O. G. é um exemplo não só de estética, mas de ética. Do ponto de vista literário, ele não fez concessões à má escritura e, graças a Deus, não foi um escritor “engajado”. Do ponto de vista ético, é preciso mencionar a honestidade de suas atitudes, como, por exemplo, a motivação de escrever Somos Todos Inocentes. O próprio O. G. explicou: “Eu tinha brigado com todo o mundo em Teresina, defendendo minhas idéias. Na época, eu tinha 26 anos de idade. Jovem que não briga pela suas idéias aos 26 anos é um jovem fracassado, é um velho precoce”.
“E eu fui para o Rio de Janeiro e escrevi um livro com o título Somos Todos Inocentes, que, na verdade, é um sarcasmo. Eu quero dizer que todos somos culpados, mas que atiramos sobre os outros as culpas dos nossos fracassos, dos nossos ressentimentos, das nossas ansiedades. Nós atiramos a culpa nos outros, nós nos julgamos inocentes”.

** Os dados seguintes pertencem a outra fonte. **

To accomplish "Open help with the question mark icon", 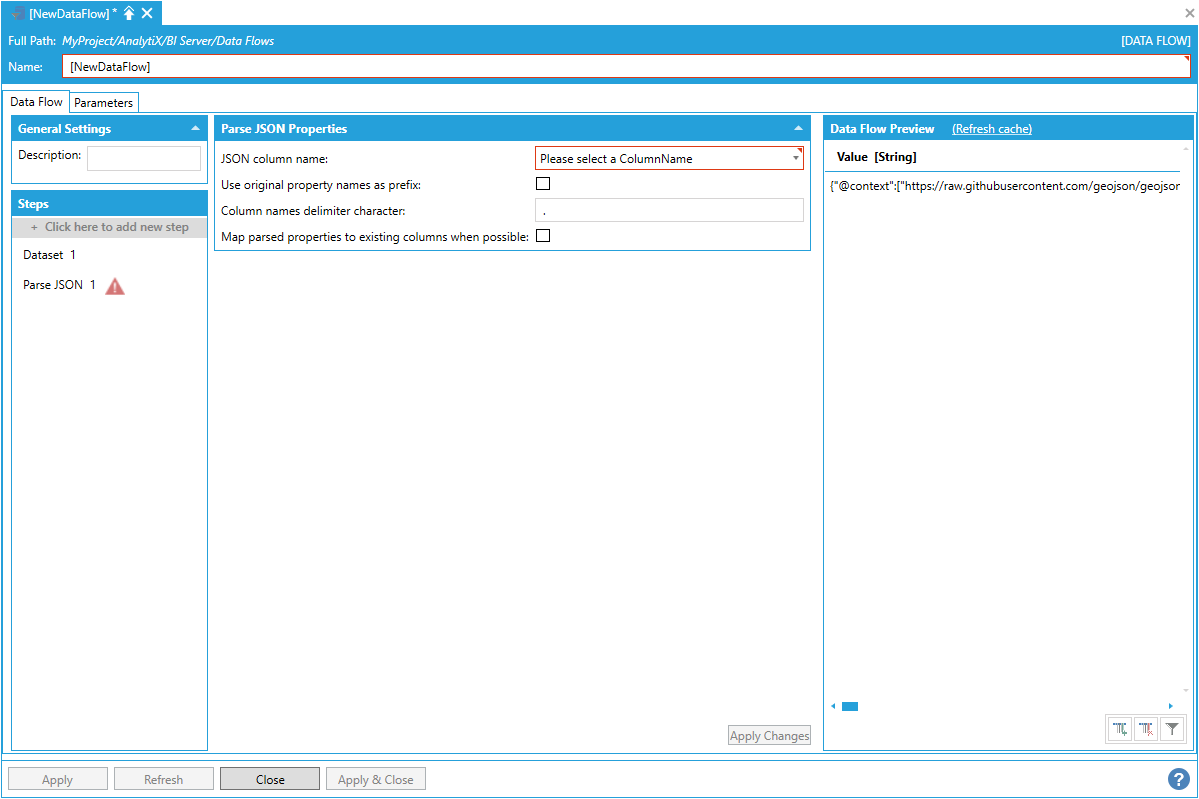I will point(1178,779).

Mesmo sendo considerado pela crítica o seu livro “mais fraco”, Somos Todos Inocentes é um romance que merece ficar de pé em qualquer estante. Sua importância para Oeiras é enorme. Além da qualidade literária, o livro é uma radiografia “por dentro” da cidade. A decadência do Sobrado e o caráter de personagens como Raul, em última análise, são sintomas de uma sociedade em crise continuada e sinais de colapso civilizatório.
Disse uma vez O. G. que era um “estranho no ninho” em Teresina. Quero crer também que era – e continua sendo – um “estranho no ninho” em Oeiras. Não se afastou um milímetro de sua proposta de construir uma obra de alto valor estético, calcada na verdade humana.